_What you need to do_
Give back exactly the lines spanning from the one containing "This screenshot has height=1098, width=2233." to the final line of the records below, and no others.

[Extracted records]

# # #

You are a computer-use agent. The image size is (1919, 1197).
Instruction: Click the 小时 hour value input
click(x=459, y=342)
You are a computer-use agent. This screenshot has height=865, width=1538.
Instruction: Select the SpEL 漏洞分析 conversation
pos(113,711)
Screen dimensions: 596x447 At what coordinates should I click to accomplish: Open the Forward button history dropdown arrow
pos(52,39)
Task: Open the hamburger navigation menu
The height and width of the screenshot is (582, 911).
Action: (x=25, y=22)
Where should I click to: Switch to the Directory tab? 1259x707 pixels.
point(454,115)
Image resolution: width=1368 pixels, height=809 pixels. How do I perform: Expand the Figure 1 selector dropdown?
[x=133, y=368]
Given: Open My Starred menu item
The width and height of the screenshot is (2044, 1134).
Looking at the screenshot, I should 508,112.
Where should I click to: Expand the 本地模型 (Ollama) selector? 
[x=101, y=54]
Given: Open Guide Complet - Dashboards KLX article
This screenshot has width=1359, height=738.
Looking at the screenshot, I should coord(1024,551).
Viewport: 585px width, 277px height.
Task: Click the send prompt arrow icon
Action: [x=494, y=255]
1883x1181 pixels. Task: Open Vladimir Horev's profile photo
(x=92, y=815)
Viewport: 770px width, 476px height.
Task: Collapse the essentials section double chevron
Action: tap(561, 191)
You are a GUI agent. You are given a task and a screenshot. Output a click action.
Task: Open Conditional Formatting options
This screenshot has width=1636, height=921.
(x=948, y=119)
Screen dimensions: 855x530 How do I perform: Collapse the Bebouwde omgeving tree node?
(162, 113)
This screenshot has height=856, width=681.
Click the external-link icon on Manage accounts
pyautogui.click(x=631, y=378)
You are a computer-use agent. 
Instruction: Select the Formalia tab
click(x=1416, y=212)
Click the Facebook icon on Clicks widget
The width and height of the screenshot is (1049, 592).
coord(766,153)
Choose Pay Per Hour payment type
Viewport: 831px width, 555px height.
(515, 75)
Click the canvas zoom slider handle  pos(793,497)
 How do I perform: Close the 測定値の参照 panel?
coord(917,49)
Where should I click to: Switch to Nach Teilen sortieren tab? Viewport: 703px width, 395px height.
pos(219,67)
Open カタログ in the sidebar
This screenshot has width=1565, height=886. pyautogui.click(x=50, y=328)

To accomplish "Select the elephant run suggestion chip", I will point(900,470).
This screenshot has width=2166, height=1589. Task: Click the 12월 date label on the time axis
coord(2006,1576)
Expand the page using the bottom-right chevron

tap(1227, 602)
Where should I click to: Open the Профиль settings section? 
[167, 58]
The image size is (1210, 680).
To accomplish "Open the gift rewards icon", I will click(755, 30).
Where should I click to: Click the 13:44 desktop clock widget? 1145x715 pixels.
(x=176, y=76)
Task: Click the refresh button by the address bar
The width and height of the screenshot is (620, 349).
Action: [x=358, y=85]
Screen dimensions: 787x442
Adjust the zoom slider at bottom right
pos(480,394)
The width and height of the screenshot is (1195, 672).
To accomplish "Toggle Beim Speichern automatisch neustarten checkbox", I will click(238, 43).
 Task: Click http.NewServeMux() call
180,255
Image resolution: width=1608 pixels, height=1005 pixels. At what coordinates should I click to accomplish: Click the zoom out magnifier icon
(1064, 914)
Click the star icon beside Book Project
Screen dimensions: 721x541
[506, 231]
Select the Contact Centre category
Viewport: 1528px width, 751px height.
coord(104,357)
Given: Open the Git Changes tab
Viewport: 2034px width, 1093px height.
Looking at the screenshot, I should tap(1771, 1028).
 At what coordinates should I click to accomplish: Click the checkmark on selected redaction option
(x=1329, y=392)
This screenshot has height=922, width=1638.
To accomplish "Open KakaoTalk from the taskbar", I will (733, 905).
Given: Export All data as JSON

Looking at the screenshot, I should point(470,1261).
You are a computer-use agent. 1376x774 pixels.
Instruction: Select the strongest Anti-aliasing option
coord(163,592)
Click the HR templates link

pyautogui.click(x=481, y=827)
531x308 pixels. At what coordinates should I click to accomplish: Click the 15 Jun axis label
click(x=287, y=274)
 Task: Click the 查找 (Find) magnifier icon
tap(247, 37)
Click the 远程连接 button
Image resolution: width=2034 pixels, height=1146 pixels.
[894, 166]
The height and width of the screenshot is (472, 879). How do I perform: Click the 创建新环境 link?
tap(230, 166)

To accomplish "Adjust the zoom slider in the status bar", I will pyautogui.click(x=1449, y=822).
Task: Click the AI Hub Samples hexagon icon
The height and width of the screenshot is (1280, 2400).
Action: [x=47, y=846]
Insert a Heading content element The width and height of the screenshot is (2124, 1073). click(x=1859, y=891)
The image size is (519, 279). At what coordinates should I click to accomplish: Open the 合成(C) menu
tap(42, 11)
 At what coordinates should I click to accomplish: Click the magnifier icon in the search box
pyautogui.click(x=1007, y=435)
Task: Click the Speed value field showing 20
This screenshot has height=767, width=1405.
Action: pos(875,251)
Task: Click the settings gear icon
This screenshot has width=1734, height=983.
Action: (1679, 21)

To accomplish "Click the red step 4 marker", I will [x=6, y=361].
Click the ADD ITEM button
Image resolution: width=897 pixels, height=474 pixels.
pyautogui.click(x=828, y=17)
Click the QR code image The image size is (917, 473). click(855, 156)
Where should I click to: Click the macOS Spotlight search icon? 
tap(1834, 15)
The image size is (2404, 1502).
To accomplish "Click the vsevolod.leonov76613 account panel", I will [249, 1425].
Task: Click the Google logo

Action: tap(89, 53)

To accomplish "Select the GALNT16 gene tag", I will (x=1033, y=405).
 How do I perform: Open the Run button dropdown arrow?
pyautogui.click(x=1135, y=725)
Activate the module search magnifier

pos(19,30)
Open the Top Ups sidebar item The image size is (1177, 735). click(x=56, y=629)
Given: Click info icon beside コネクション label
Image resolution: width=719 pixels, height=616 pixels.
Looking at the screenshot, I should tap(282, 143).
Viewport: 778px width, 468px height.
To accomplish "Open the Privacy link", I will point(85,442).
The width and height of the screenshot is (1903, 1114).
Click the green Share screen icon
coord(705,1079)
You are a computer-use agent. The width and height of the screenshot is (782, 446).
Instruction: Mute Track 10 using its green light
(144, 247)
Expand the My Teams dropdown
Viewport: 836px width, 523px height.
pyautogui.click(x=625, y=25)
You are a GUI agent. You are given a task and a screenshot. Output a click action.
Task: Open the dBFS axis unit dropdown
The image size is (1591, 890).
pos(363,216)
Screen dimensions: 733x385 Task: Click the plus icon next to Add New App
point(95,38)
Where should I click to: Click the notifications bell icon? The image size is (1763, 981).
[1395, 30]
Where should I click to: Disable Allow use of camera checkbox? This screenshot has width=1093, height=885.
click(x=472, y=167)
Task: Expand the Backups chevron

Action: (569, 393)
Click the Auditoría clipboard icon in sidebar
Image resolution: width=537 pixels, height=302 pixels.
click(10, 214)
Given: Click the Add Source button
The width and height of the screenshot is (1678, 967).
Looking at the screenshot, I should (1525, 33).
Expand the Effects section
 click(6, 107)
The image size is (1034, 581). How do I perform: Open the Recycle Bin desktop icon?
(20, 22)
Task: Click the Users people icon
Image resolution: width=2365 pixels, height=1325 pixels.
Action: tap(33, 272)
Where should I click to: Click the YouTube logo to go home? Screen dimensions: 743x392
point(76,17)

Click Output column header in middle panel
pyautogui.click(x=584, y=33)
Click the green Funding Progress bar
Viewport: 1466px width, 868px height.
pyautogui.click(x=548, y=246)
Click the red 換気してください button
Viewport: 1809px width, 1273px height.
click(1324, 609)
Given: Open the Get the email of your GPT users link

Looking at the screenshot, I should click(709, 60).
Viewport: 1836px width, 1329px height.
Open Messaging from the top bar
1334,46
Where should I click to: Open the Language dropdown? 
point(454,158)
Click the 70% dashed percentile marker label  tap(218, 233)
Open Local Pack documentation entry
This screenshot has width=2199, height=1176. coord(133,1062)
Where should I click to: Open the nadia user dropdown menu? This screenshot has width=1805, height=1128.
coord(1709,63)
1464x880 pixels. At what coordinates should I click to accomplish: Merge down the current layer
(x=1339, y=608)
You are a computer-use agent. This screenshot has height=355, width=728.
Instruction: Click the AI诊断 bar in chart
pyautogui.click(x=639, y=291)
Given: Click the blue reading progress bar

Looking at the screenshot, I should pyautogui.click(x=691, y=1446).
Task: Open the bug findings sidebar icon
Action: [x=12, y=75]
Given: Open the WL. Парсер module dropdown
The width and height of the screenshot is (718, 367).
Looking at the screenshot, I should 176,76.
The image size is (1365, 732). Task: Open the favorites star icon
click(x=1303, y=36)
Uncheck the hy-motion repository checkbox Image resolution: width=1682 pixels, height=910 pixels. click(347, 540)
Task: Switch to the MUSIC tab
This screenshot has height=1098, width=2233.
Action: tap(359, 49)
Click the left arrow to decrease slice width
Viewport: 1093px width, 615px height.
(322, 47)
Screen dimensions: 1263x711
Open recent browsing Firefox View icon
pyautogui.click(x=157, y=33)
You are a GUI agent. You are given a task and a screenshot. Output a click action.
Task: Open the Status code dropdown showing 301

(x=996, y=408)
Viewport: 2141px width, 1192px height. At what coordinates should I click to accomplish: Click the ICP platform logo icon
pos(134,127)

# # #

_Answer to the problem_
This screenshot has height=1098, width=2233.
Action: tap(359, 49)
Click the left arrow to decrease slice width
Viewport: 1093px width, 615px height.
(322, 47)
Screen dimensions: 1263x711
Open recent browsing Firefox View icon
pyautogui.click(x=157, y=33)
You are a GUI agent. You are given a task and a screenshot. Output a click action.
Task: Open the Status code dropdown showing 301

(x=996, y=408)
Viewport: 2141px width, 1192px height. At what coordinates should I click to accomplish: Click the ICP platform logo icon
pos(134,127)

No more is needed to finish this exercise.